# EUCEVA, LIVINGLOTTO und WIE.de



## Bambi (14 April 2007)

*EuCeVa*

Hat hier jemand Erfahrungen mit der Firma EuCeVa?

Ich habe den Namen als Suchbegriff eingegeben, leider wurde nichts gefunden. Daher bitte ich um Entschuldigung, falls es hier doch schon einen Vorgang dazu gibt. Wäre lieb, wenn mir einfach der betreffende Link gesendet würde.

Vielen Dank!


----------



## Captain Picard (14 April 2007)

*AW: EuCeVa*



Bambi schrieb:


> Daher bitte ich um Entschuldigung, falls es hier doch schon einen Vorgang dazu gibt. Wäre lieb, wenn mir einfach der betreffende Link gesendet würde.


Hier im Forum ist das bisher noch nicht in Erscheinung getreten, aber Google liefert jede Menge 
Links zu dem Thema 
http://www.google.de/search?hl=de&q=EuCeVa&btnG=Google-Suche&meta=


----------



## Bambi (14 April 2007)

*AW: EuCeVa*

Vielen Dank für den Link. 
Habe die Beiträge in Google schon studiert.

Ich hatte die Hoffnung, hier über die Firma nachlesen zu können. Meinen Sie, daß sich das noch ergeben könnte?

Freundliche Grüße
Maren


----------



## Captain Picard (14 April 2007)

*AW: EuCeVa*



Bambi schrieb:


> Meinen Sie, daß sich das noch ergeben könnte?


Solange nicht das Thema ( und vor allem welche  Probleme)  von Betroffenen  angesprochen werden
sicherlich nicht.
Als Selbstzweck diskutieren wir im Forum Allgemeines in der Regel  nicht.


----------



## Aka-Aka (14 April 2007)

*AW: EuCeVa*

Plusminus hatte die auch zum Thema... 
Euceva/Eumedia ("Absahnen kann man immer") - da gibt es hier aber wirklich wenig dazu. Aber ich sehe da auch keinen Bedarf im Moment ...


----------



## jupp11 (15 April 2007)

*AW: EuCeVa*

Dieses Forum erscheint mir am vielversprechensten an Informationen (auch mit weiterführenden Links )
http://www.snakecirty.de/board/showthread.php?threadid=5254&perpage=15&pagenumber=7


----------



## Bambi (15 April 2007)

*AW: EuCeVa*

Ich danke vielmals für die Unterstützung!
Den Link kannte ich noch nicht.


----------



## frumpy (13 Juni 2007)

====================

| AUFGABE 1 |
Aktualisiere den Abschnitt des Threads, der bei „Hier im Forum“ beginnt und bei „für den Link.“ endet, und gib ihn so wieder, dass „Board“ an die Stelle von „Forum“ tritt.

====================

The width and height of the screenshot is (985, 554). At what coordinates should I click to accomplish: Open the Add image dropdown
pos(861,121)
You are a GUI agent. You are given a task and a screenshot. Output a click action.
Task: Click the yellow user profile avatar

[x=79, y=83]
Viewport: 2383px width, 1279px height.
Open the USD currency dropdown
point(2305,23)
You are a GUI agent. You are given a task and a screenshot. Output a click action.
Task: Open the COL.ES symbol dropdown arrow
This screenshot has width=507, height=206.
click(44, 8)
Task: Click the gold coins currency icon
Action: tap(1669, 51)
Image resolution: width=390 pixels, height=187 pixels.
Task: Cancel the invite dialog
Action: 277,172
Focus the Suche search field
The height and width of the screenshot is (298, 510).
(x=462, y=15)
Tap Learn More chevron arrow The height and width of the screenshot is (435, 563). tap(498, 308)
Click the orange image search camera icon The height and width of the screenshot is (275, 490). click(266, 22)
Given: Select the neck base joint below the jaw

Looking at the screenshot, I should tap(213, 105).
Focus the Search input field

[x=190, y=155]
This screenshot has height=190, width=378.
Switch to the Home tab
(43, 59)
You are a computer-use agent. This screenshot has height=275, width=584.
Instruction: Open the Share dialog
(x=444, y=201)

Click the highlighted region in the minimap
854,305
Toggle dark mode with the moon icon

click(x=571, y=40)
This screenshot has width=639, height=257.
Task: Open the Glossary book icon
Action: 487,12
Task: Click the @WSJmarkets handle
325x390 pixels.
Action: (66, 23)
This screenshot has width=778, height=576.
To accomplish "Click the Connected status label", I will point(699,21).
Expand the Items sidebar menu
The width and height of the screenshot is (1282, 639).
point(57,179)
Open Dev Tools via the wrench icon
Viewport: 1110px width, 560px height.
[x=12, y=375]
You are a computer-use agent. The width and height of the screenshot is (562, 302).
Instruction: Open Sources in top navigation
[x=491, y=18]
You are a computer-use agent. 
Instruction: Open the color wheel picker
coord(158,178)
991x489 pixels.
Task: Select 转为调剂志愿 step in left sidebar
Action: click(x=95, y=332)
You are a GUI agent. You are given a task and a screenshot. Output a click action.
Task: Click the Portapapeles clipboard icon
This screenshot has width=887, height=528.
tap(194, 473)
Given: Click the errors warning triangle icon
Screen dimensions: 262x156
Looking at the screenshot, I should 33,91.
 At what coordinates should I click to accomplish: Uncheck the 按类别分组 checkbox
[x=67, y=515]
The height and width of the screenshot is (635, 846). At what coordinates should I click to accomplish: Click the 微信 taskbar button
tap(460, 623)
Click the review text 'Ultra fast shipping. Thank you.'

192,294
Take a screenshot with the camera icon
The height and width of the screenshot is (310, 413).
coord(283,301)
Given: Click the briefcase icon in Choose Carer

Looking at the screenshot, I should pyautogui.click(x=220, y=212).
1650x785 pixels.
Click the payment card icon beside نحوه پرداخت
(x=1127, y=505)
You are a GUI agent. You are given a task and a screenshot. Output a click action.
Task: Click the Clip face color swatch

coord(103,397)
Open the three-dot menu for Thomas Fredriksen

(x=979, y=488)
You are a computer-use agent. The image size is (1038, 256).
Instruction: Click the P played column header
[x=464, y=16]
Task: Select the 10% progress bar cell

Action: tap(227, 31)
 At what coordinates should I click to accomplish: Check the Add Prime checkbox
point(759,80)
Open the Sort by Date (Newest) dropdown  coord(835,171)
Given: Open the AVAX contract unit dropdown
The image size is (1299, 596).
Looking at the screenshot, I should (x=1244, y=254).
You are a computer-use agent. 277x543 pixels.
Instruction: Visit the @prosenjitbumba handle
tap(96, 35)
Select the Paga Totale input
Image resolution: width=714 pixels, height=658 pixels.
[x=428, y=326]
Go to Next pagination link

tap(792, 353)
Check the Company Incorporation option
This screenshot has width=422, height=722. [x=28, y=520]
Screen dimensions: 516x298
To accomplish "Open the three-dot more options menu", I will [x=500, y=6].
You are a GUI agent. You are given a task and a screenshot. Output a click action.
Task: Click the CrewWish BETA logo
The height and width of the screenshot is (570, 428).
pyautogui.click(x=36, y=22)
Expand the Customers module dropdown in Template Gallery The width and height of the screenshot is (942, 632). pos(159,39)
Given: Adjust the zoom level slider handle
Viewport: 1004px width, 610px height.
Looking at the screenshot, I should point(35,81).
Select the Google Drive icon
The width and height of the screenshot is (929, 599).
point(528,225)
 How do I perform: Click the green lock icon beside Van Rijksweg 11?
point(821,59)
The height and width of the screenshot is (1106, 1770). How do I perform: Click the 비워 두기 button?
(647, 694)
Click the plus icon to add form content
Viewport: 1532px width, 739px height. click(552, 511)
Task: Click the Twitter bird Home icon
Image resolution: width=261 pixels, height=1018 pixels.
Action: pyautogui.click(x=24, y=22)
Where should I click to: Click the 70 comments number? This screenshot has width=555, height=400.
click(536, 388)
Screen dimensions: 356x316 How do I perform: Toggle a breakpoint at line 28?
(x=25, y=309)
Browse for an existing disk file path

====================

| AUFGABE 2 |
Entnimm der Auflistung unverändert die Zeilen, beginnend mit der Zeile, die „Click the orange“ enthält, und endend mit der Zeile, die „coord(283,301)“ enthält.

| VOLLSTÄNDIGE ANTWORT 1 |
Hier im Board ist das bisher noch nicht in Erscheinung getreten, aber Google liefert jede Menge 
Links zu dem Thema 
http://www.google.de/search?hl=de&q=EuCeVa&btnG=Google-Suche&meta=


----------



## Bambi (14 April 2007)

*AW: EuCeVa*

Vielen Dank für den Link.

| VOLLSTÄNDIGE ANTWORT 2 |
Click the orange image search camera icon The height and width of the screenshot is (275, 490). click(266, 22)
Given: Select the neck base joint below the jaw

Looking at the screenshot, I should tap(213, 105).
Focus the Search input field

[x=190, y=155]
This screenshot has height=190, width=378.
Switch to the Home tab
(43, 59)
You are a computer-use agent. This screenshot has height=275, width=584.
Instruction: Open the Share dialog
(x=444, y=201)

Click the highlighted region in the minimap
854,305
Toggle dark mode with the moon icon

click(x=571, y=40)
This screenshot has width=639, height=257.
Task: Open the Glossary book icon
Action: 487,12
Task: Click the @WSJmarkets handle
325x390 pixels.
Action: (66, 23)
This screenshot has width=778, height=576.
To accomplish "Click the Connected status label", I will point(699,21).
Expand the Items sidebar menu
The width and height of the screenshot is (1282, 639).
point(57,179)
Open Dev Tools via the wrench icon
Viewport: 1110px width, 560px height.
[x=12, y=375]
You are a computer-use agent. The width and height of the screenshot is (562, 302).
Instruction: Open Sources in top navigation
[x=491, y=18]
You are a computer-use agent. 
Instruction: Open the color wheel picker
coord(158,178)
991x489 pixels.
Task: Select 转为调剂志愿 step in left sidebar
Action: click(x=95, y=332)
You are a GUI agent. You are given a task and a screenshot. Output a click action.
Task: Click the Portapapeles clipboard icon
This screenshot has width=887, height=528.
tap(194, 473)
Given: Click the errors warning triangle icon
Screen dimensions: 262x156
Looking at the screenshot, I should 33,91.
 At what coordinates should I click to accomplish: Uncheck the 按类别分组 checkbox
[x=67, y=515]
The height and width of the screenshot is (635, 846). At what coordinates should I click to accomplish: Click the 微信 taskbar button
tap(460, 623)
Click the review text 'Ultra fast shipping. Thank you.'

192,294
Take a screenshot with the camera icon
The height and width of the screenshot is (310, 413).
coord(283,301)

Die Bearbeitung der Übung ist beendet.